Ah, mais pour parvenir au mutisme, quel grand effort de la voix. Ma voix est la façon par laquelle je vais en quête de la réalité ; la réalité, avant mon langage, existe comme une pensée qui ne se pense pas, mais la fatalité a voulu que je fusse et sois poussée au besoin de savoir ce que la pensée pense. La réalité précède la voix qui la cherche, mais comme la terre précède l’arbre, mais comme le monde précède l’homme, mais comme la mer précède la vision de la mer, la vie précède l’amour, la matière du corps précède le corps, et à son tour le langage un jour aura précédé la possession du silence.

Je possède à mesure que je désigne – et telle est la splendeur d’avoir un langage. Mais je possède bien davantage à mesure que je ne parviens pas à désigner. La réalité est la matière première, le langage est ma façon d’aller la chercher – et de ne pas la trouver.

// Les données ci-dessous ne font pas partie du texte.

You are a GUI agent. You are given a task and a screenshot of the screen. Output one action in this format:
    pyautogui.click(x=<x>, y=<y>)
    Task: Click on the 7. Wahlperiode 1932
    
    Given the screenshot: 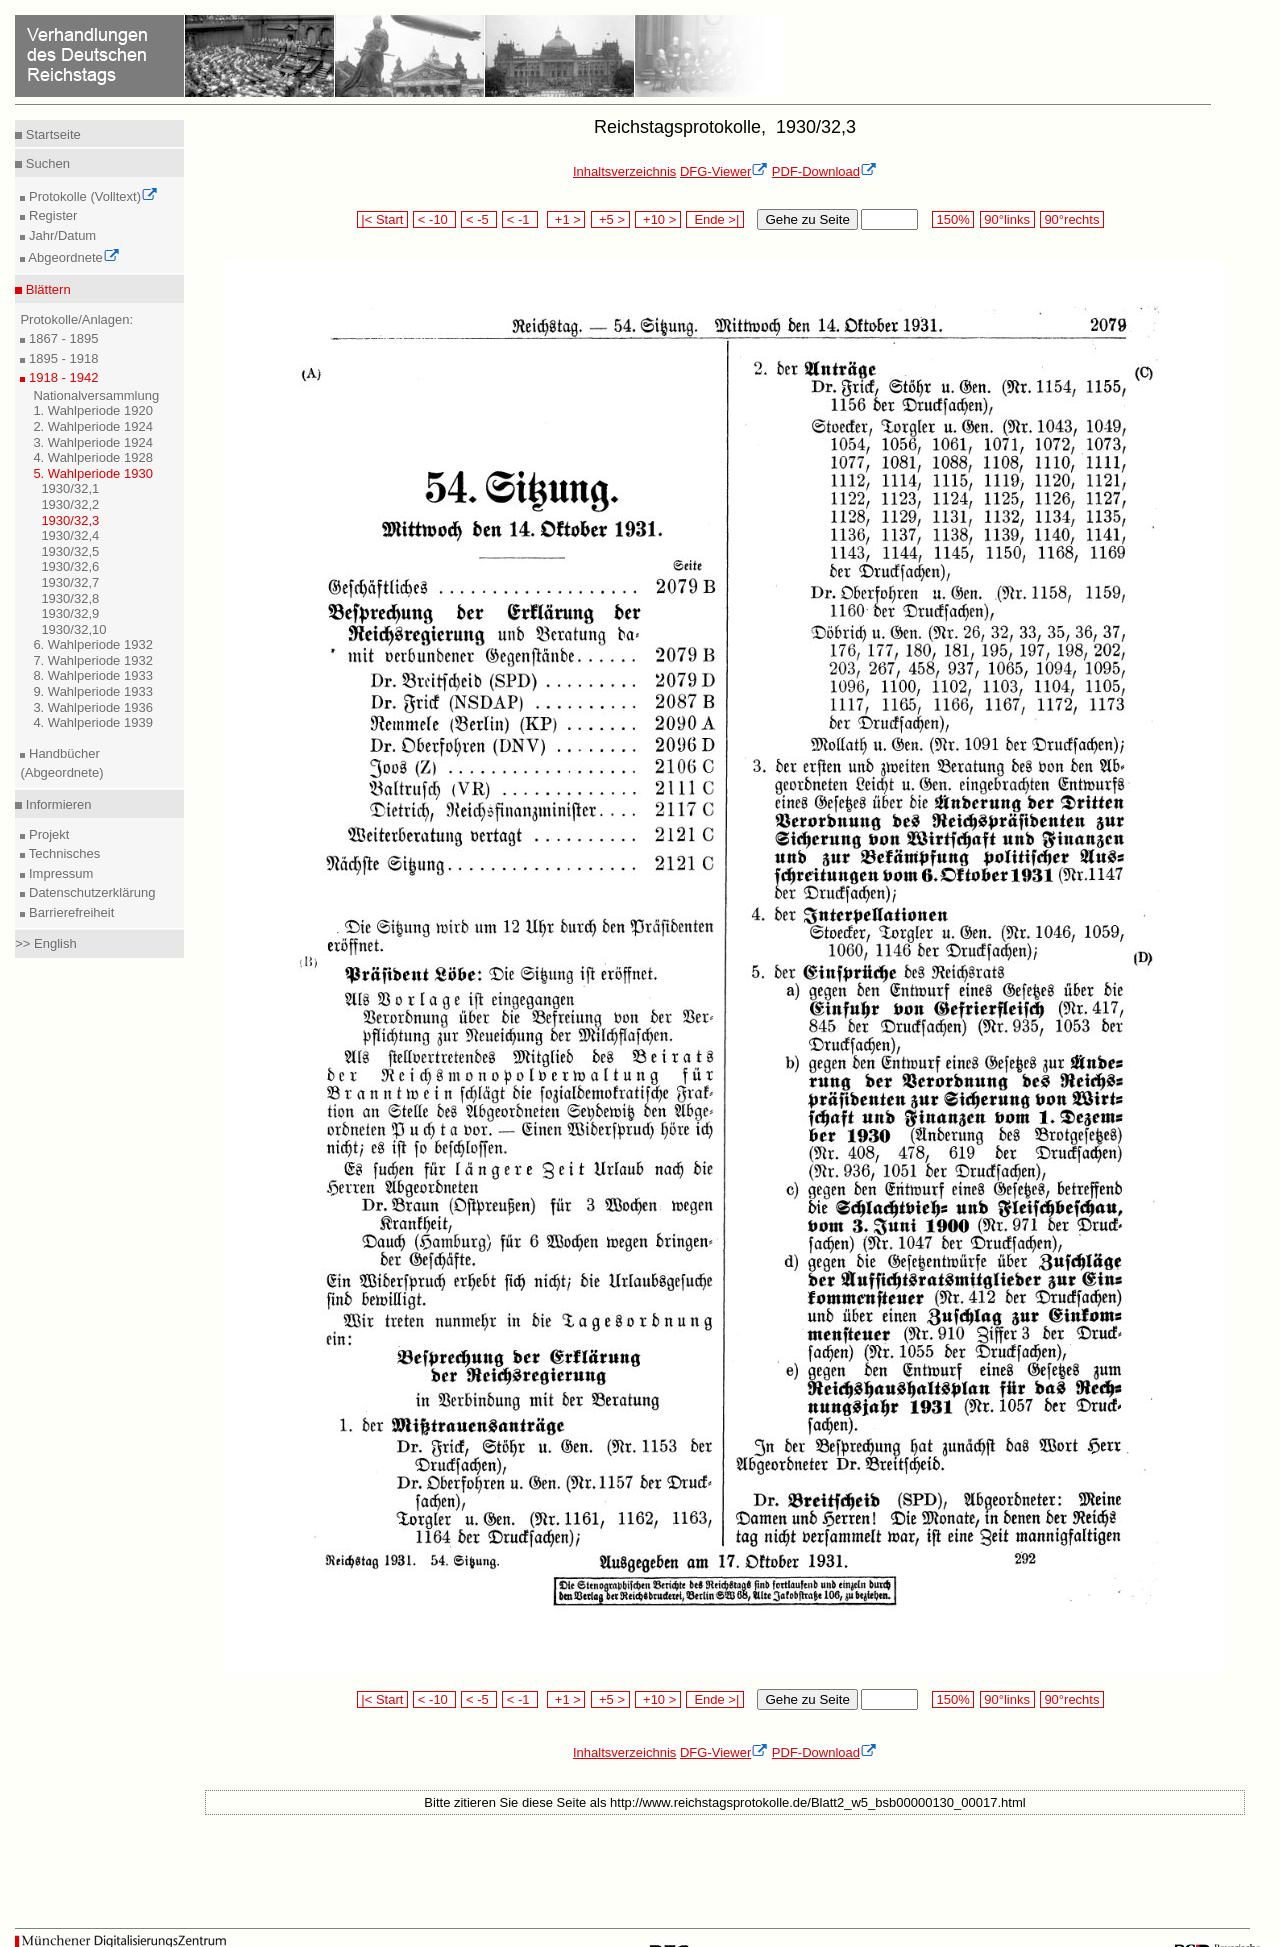 What is the action you would take?
    pyautogui.click(x=93, y=660)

Mais c’est du chercher sans trouver que naît ce que je ne connaissais pas, et reconnais instantanément. Le langage est mon effort humain. Par mon destin il m’appartient de partir en quête et par destin de revenir les mains vides. Mais – je reviens avec l’indicible. L’indicible ne pourra m’être accordé qu’à travers l’échec de mon langage. Ce n’est que quand échoue la construction, que j’obtiens ce qu’elle n’a pas réussi.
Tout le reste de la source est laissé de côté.